I understand that different images have very different requirements, but I just resized 80 images and two of them just wont go below 450 mb, even at very lowest setting. (most are happily at 150mb at high/ medium) What could it be with these images? just banal people photos. Only thing I can think of is that they were older film shots, and I got them returned from Getty images, from their scanning. Still don't get it. Mode is 8 bit rbg, stumped. thanks.
You should be able to save your two problem image to the size files you want using save for web if you reduce the image pixel size by some precent and use a low quality setting. How well an image will compress depends a lot on its content if the image is complex with a lot detail images file sizes are larger then those with little detail. Noise is like a lot of detail if the images are old and noisey try noise reduction before Save for Web and if that does not work add in some Save for web resize interpolation.
It is literally impossible for a 1000 x 1500 pixel image to be saved into a JPEG file that is several hundred megabytes in size.
So either you're confusing megabytes with kilobytes, you're doing something odd like saving in another format that preserves layers and you have bizillions of layers, or you have something terribly wrong with your system.
Please put up some screenshots with your file sizes showing.
-Noel
kevin4545 wrote:
thanks forgot to mention the images must be saved at 1000 x 1500 px.
I edited a new document 1000px by 1500px White save for web higest quality 100 saved as a 18.3 KB file added as much noise as Photoshop would do save for web highest quailty setting 100 the resulting file size is 4.11MB. Please post one of your 450MB jpeg 1000x1500 image files.
Chris Cox wrote:
It might be possible if he includes metadata and has something huge in the metadata.
400MB of metadata now that would be something but by default Save for Web want to stript metadata except for Copyright and contact info. 400MB of copyright protection now that's something for sure.
...forgot to mention the images must be saved at 1000 x 1500 px. Still all the others are about 200 or 150 mb at medium/ high/ max. Whereas these two are at 450mb at low.

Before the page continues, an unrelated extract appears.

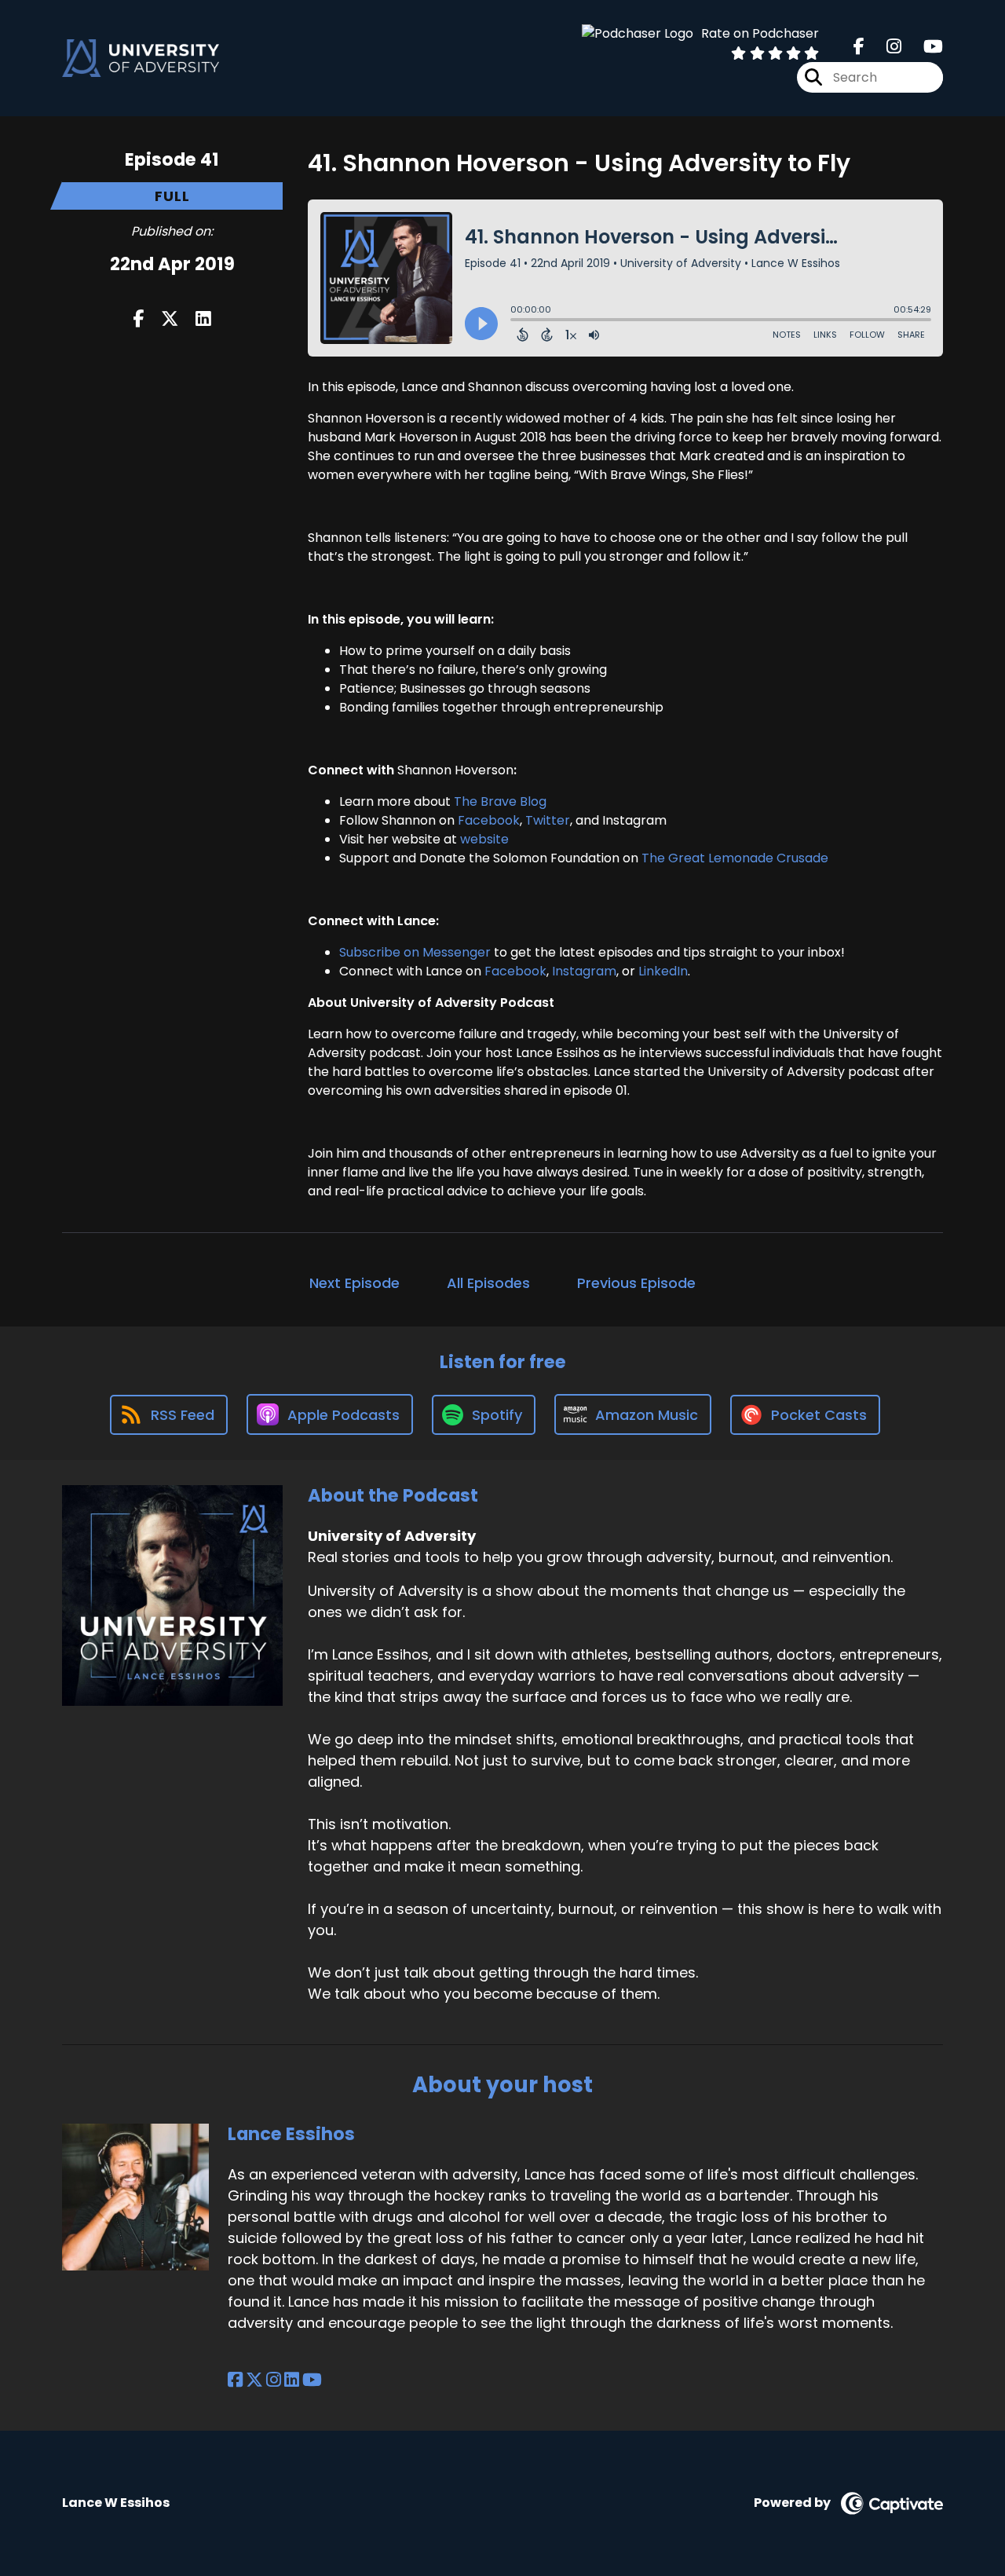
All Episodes (488, 1283)
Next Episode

I did a few tests using SFW for images this size. Coming in around 170Kb or so at medium/high compression. I think Kevin is just mixing up his Ms and Ks.
Ah! sorry Noel, yes KB!
That said, for a web site portfolio, when it gets over 300 kb things get slow. So it's recommended to keep them 150 to 200 kb. So these coming in at 460kb at lowest setting, what can I do? Why does most come in at 150 to 250 kb at high/ medium and these two are 460 at low?
kevin4545 wrote:
charles thanks, what is sfw?
Have not looked at the metadata. would that baloon the size? These two did originate from film.
No scans would not have a lot of metadata for there is no camera info and metadata is normally small to begin with. Try using some NR on the scans if you see noise and dust it may help the images to compress better.
Chris Cox wrote:
>> A small JPEG with a truly huge dataset embedded as metadata.
I had someone turn on history recording in metadata, plus placed files, plus print records etc.
Their 150K JPEG turned into 35 Meg just with all the extra metadata.
Turn off metadata, and they got back to a reasonable JPEG.
Yes history could be huge but in this case the OP used MB in error he was talking KB and SWF normally strip most metadata but metadata could be a problem if keep ALL metadata is selected for the OP was writting about around 300KB not 300MB.
I can see how accumulating metadata can result in a big file, though even your example, Chris, is less than 10% of the 450 mb size mentioned. That would still be hard to achieve.
In any case, it appears Kevin accidentally confused the abbreviations for megabytes and kilobytes, and JJ's advice to try to prep the image for better compression by reducing noise is right on.
But Kevin, keep in mind that if doing so degrades the image's appearance, then it might just be better to post a larger file online in this case, as an exception. Half a megabyte online isn't as big a deal as it once was... Internet speeds continue to go up around the globe.
-Noel
Not moot, just tangential.
I would try what JJ said and experiment with some Noise Reduction.
A quick example- here is an image of your target size (1000 X 1500) made of two passes of the Add Noise Filter in PS (one color one BW) and with a zero quality setting in SFW, it still comes in at 480 KB!
And I run a 10 px Dust and Scratch Filter... produces a JPG of just 20 KB when SFW at zero.
Note, these are extreme examples, but gives you an idea of how a JPG format size can change based on the amount of detail in the image.